I explore miles of galleries devoted to tapestries, medieval decorative arts, and the Italian Renaissance—and even a special exhibit on the sculpture of early altarpieces—before revisiting the mob that gathers, as always, in front of the “Mona Lisa.” It’s a curious magnet, even in a museum this large and this diverse. That the art itself is small and rather bland matters little when the image is so familiar. Digital cameras in hand, a couple sporting matching tie dyed shirts with yellow smiley faces press into position. Nearby are a husband and wife wearing pink polo shirts, black fleece vests, and the same gray cropped pants. I find the unexpected (and androgynous) symmetry rather comical, and think of what Miss Lavish says to Lucy in E.M. Forster’s A Room with a View: “Look at their figures! They walk through my Italy like a pair of cows. It’s very naughty to me, but I would like to set an examination paper at Dover, and turn back every tourist who couldn’t pass it.” Naughty indeed, as I’m no great fashion plate or credentialed connoisseur of the arts myself.

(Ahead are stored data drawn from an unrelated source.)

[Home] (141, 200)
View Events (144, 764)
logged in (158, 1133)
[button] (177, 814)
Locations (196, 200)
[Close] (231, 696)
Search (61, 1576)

By late afternoon, I stumble out of the Louvre a bit dazed and overwhelmed by the experience, and head for the open air of Trocadéro. From here, looking east, there’s an unrivaled view of the Eiffel Tower, with the École Militaire framed between its massive iron legs. It’s a sprawling view, but the sky overhead is making me grasp once again for some as-yet-unused synonym for the words “gray” and “dreary.” Nothing comes to mind. Still, tourists are gathered snapping pictures, several holding up their hands, a gesture that seems intended either to catch the rain or to shrug it off with a good-natured c’est la vie.
For a while, I stand back and watch, challenging myself to compose as many pictures as I can of people with their umbrellas, hoping in vain for a spash of color as visually striking as in the movie “The Red Balloon,” but the parade of black and white bumbershoots before me looks as monochromatic as the landscape. Really, I’m beginning to lose patience with that whole cliché that says “when life hands you lemons, make lemonade.”

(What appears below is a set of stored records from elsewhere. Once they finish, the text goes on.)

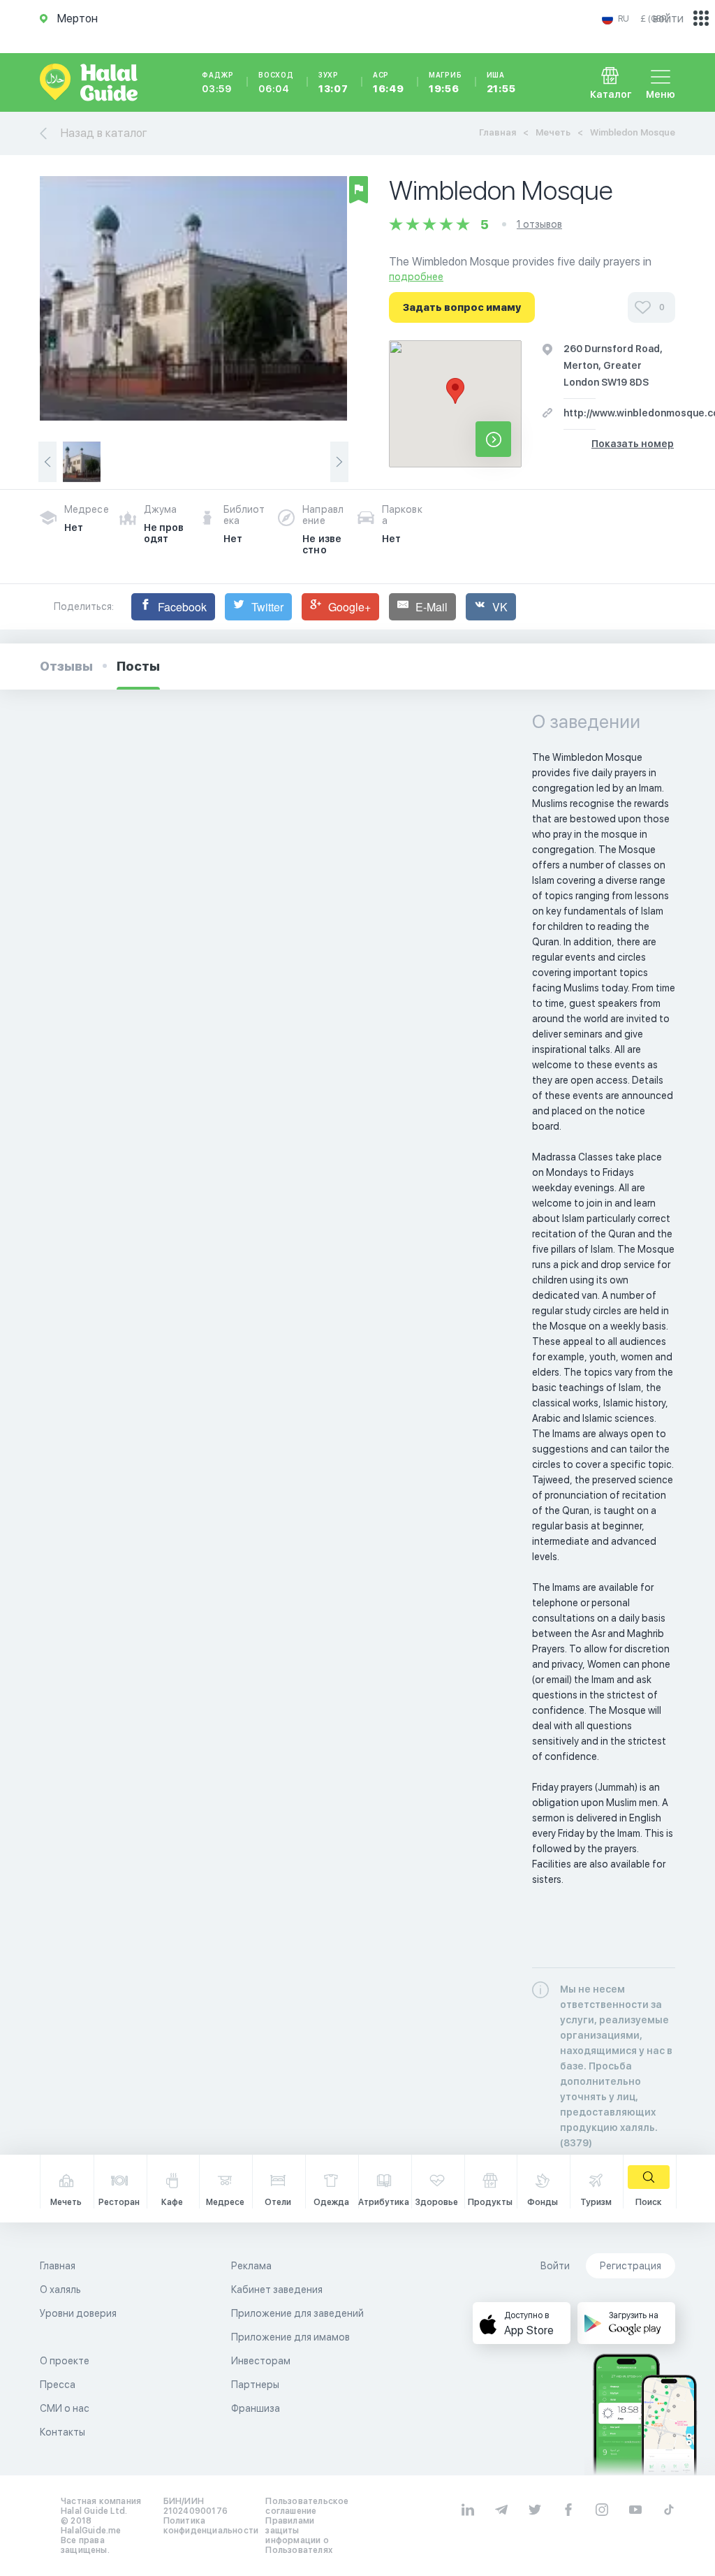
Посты (138, 666)
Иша (501, 82)
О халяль (60, 2289)
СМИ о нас (64, 2408)
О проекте (64, 2360)
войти (668, 18)
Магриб (445, 82)
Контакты (62, 2432)
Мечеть (553, 132)
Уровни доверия (78, 2313)
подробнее (416, 276)
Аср (388, 82)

I ride the metro back to my apartment on the Left Bank, but with a detour through the Marais for an early dinner at L’As du Fallafel on Rue des Rosiers. I’m hungry and back to thinking about the solace of food. It’s a small hole-in-the-wall kind of place, with more grit than charm, but the falafels are every bit as good as I’d heard.
And the homemade lemonade? Well, that’s just say it’s sweetly ironic!
I spend the evening quietly, doing some laundry and posting pictures to Flickr, but later I make a short walk around the corner to the Rue Mouffetard for a dish of gelato from Amorino’s. It’s chocolate, of course, the perfect bookend to the day.